Fig. 5. Inflammasome inhibition effects of auranofin were mediated by ROS bursts.

a Volume plot between LPS/ATP-treated BMDM and LPS/ATP-treated BMDM with 0.3 µM auranofin. b Intracellular GSH levels in BMDM treated with LPS (100 ng/ml), ATP (1 mM) and auranofin (0.3 µM), n = 3; ***p < 0.001 compared to control. c, d Effects of GSH depleting agents on ATP triggered IL-1β release in LPS-primed BMDM. c BMDMs were treated with BSO (100 µM) and LPS (100 ng/ml) for 4 h, followed by exposure to ATP (1 mM) for 1 h, n = 3. d BMDMs were primed with LPS for 4 h, followed by exposure to ATP and DEM (300 µM) for 1 h, n = 3. e Intracellular ROS levels were measured by green fluorescence of DCFDA-positive BMDM, n = 3; **p < 0.01 and ***p < 0.001, compared to DCFDA-positive group. f Effects of tBHP on ATP triggered IL-1β release of LPS-primed BMDM, n = 3; Data are presented as mean ± SD (c, d, and f), analyzed by one-way ANOVA followed by Tuckey’s test. ***p < 0.001 compared to control; ^#p < 0.05 and ^###p < 0.001, compared to NLRP3 inflammasome-induced group. g ATP triggered IL-1β release by NLRP3 inflammasome was determined by western blot analysis in LPS-primed BMDM after cotreatment of NAC with auranofin. h, i BMDMs were primed with LPS (100 ng/ml) for 4 h, followed by exposure to ATP (1 mM), NAC (2 mM) and auranofin for 16 h.

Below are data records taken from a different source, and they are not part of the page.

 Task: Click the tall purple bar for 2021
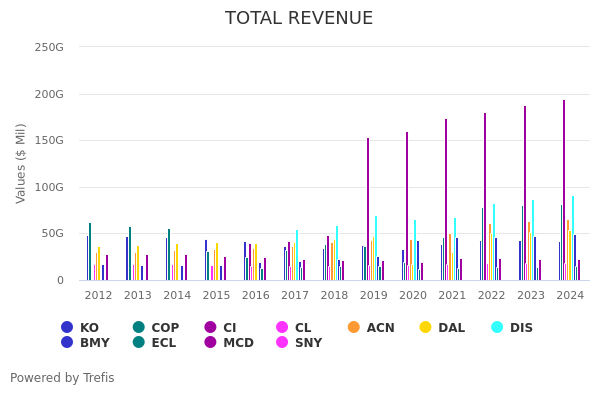pyautogui.click(x=446, y=200)
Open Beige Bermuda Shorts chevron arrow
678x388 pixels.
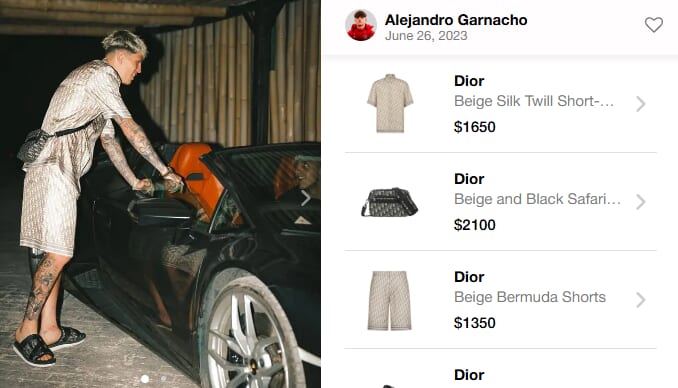pos(641,300)
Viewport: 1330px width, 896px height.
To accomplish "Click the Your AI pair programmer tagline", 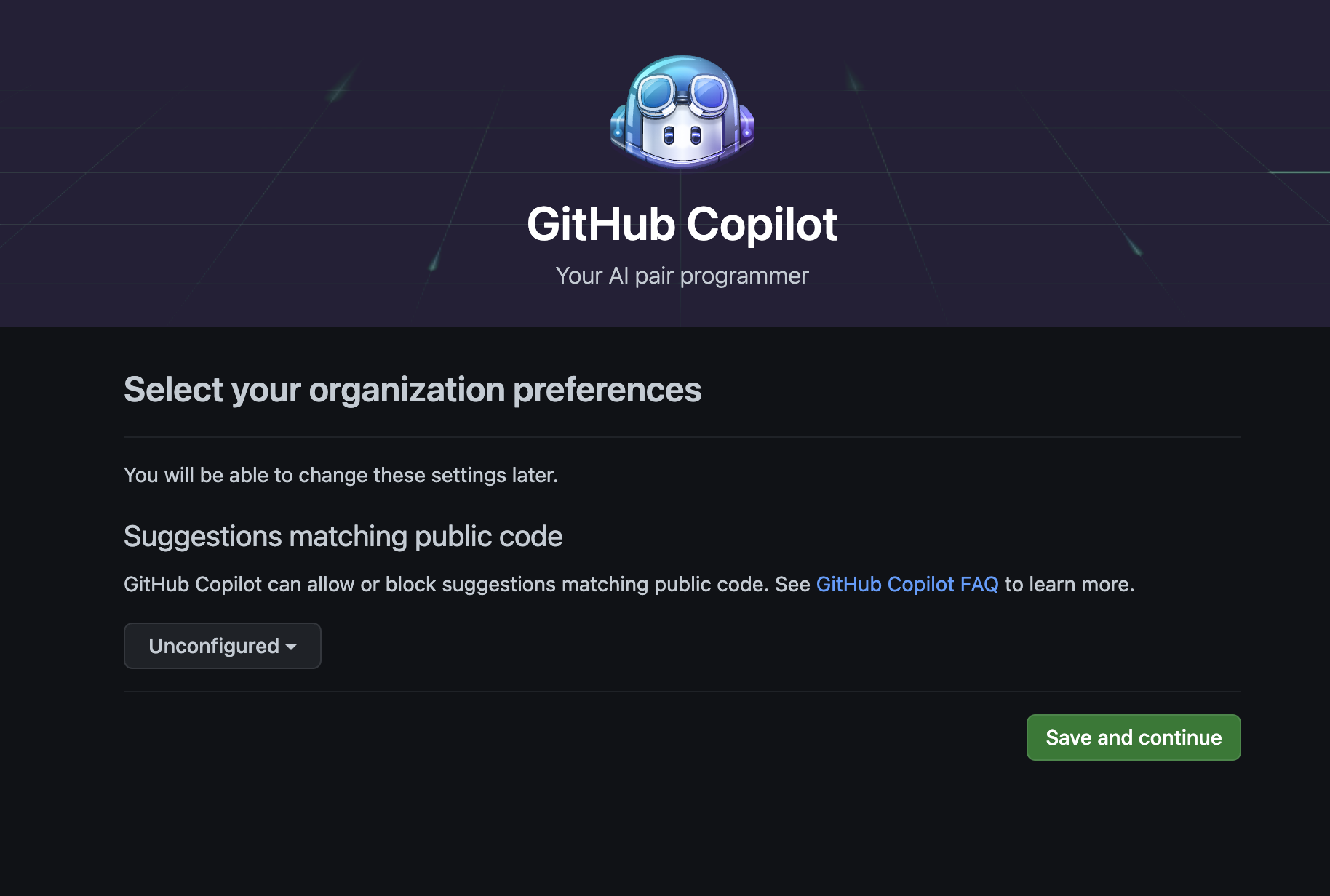I will point(681,275).
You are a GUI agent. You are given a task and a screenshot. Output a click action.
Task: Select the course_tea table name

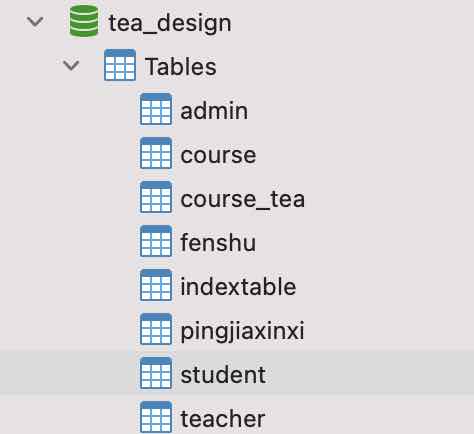[x=243, y=199]
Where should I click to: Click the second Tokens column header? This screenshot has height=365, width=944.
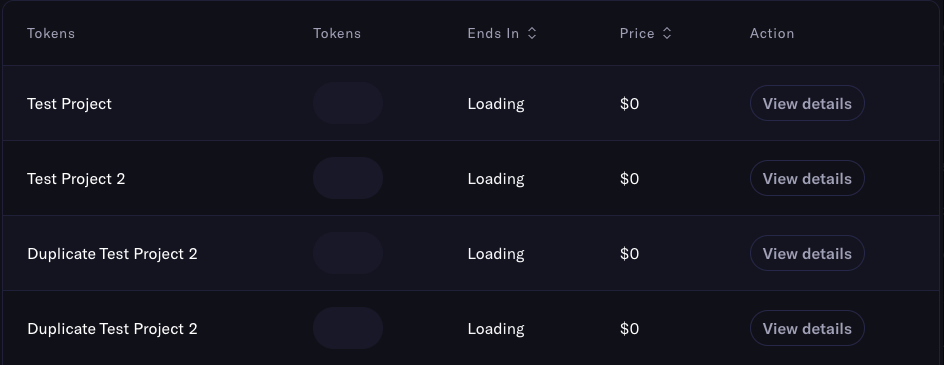(x=337, y=33)
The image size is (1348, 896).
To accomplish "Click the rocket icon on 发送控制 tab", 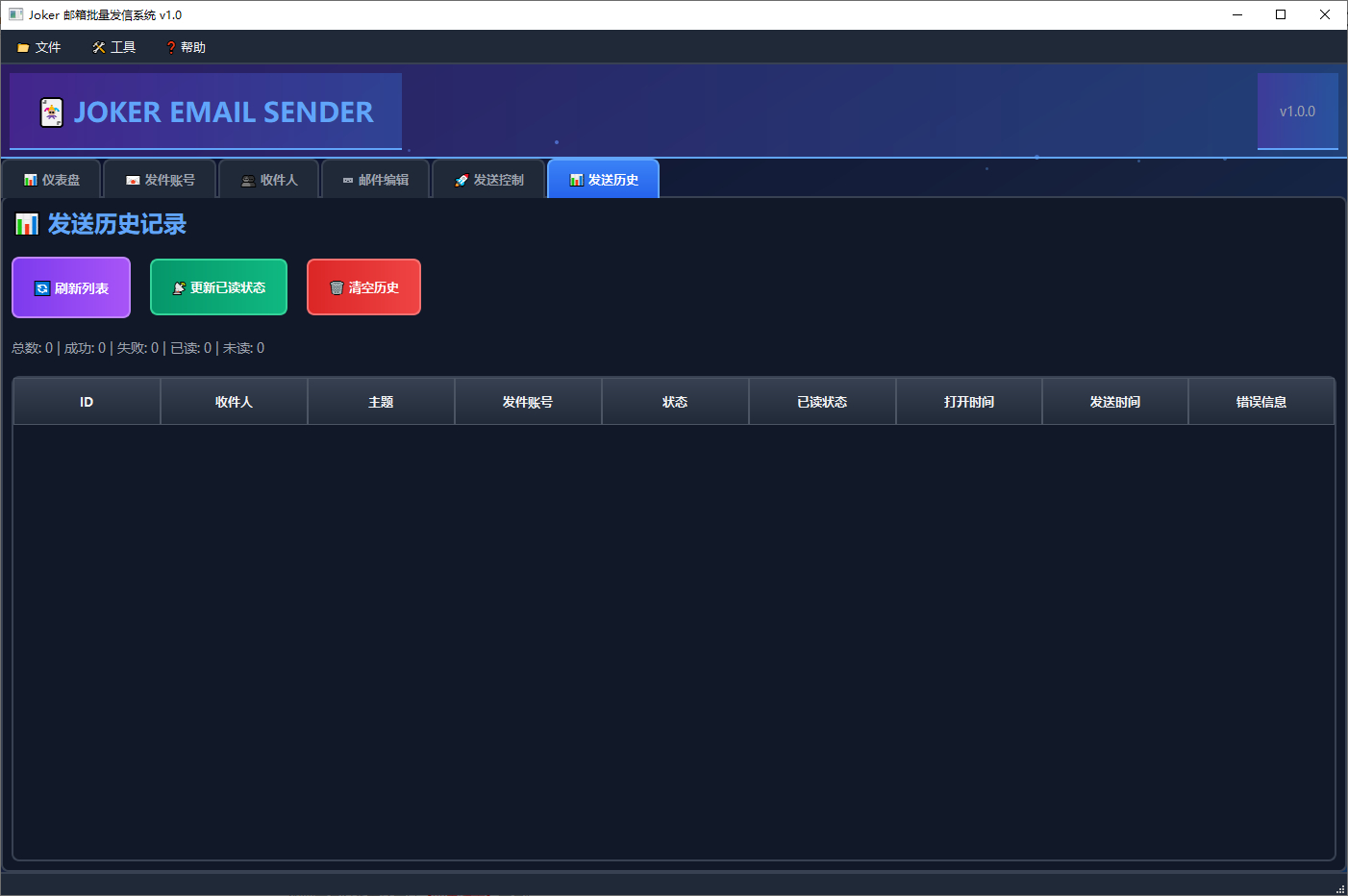I will [462, 180].
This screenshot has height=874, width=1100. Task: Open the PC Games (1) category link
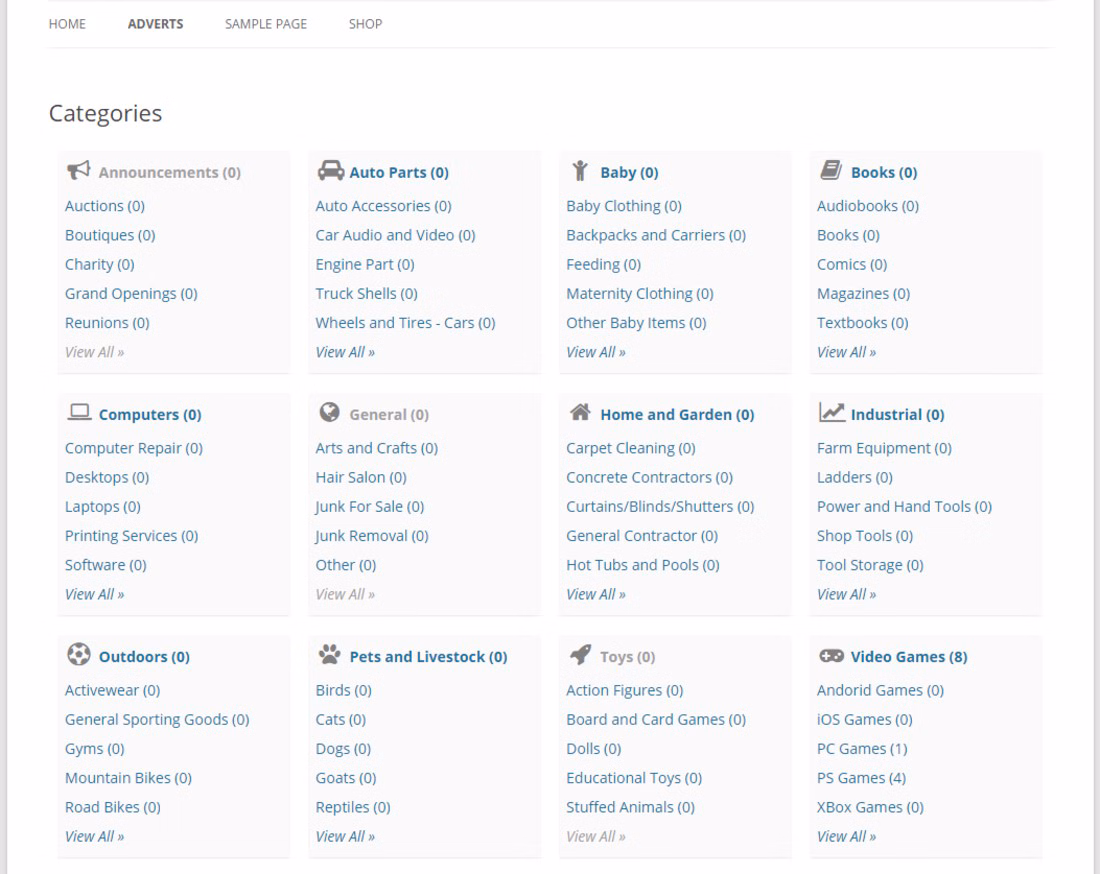[862, 749]
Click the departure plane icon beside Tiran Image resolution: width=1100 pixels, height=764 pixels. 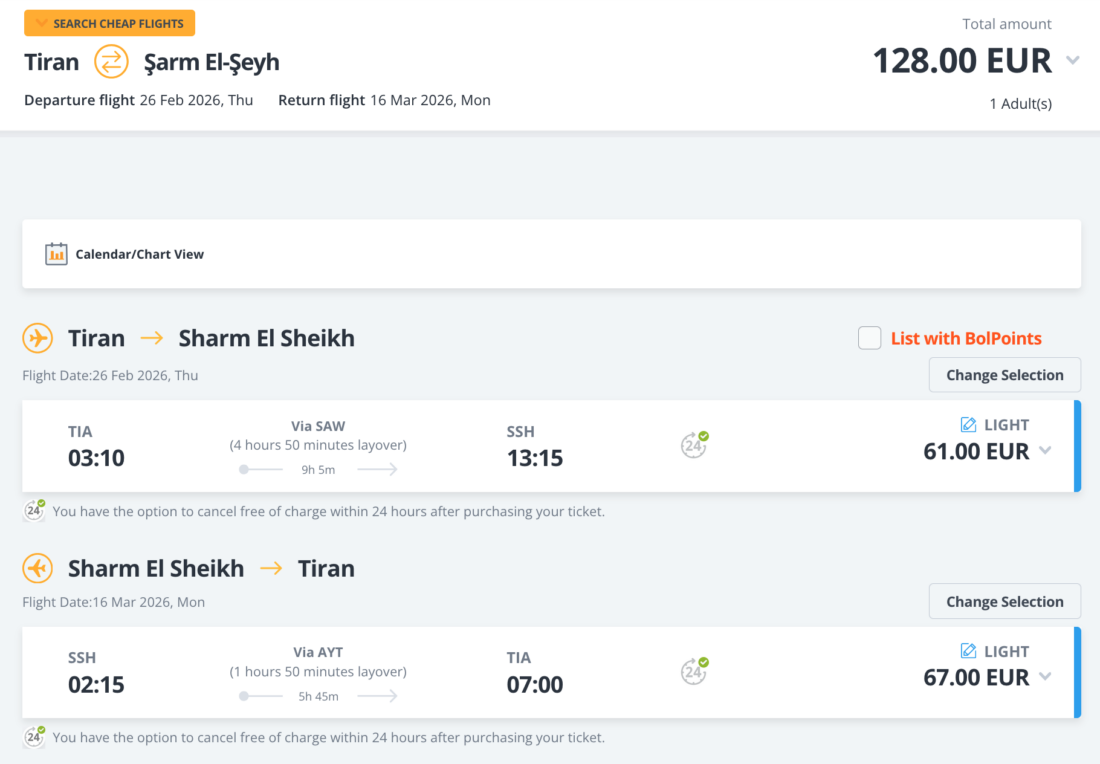click(x=38, y=338)
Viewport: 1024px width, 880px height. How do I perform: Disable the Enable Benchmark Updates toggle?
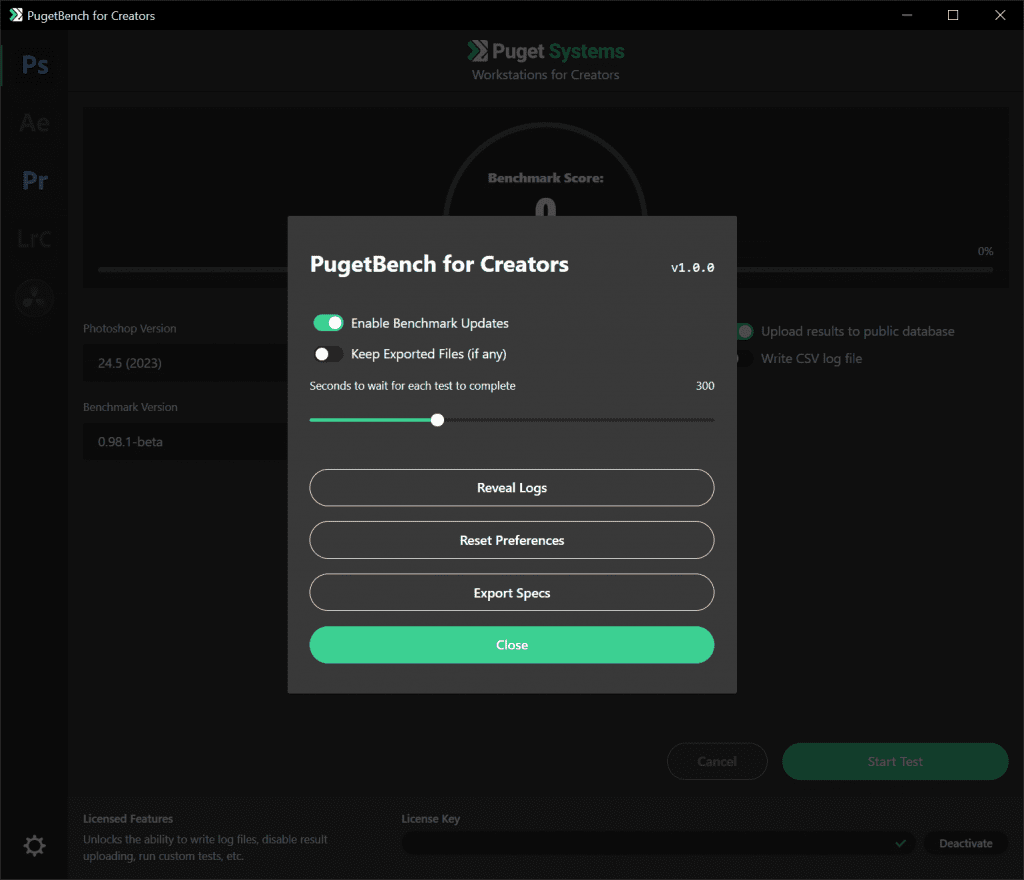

GSDMD-N and cleaved caspase-3 were measured using western blot analysis. j BMDM treated with 0.3 µM auranofin and 2 mM NAC. Apoptotic cells were counted using green fluorescence of Incucyte® caspase3/7 reagent. Data are presented as mean ± SEM, n = 4. Scale bar = 300 µm.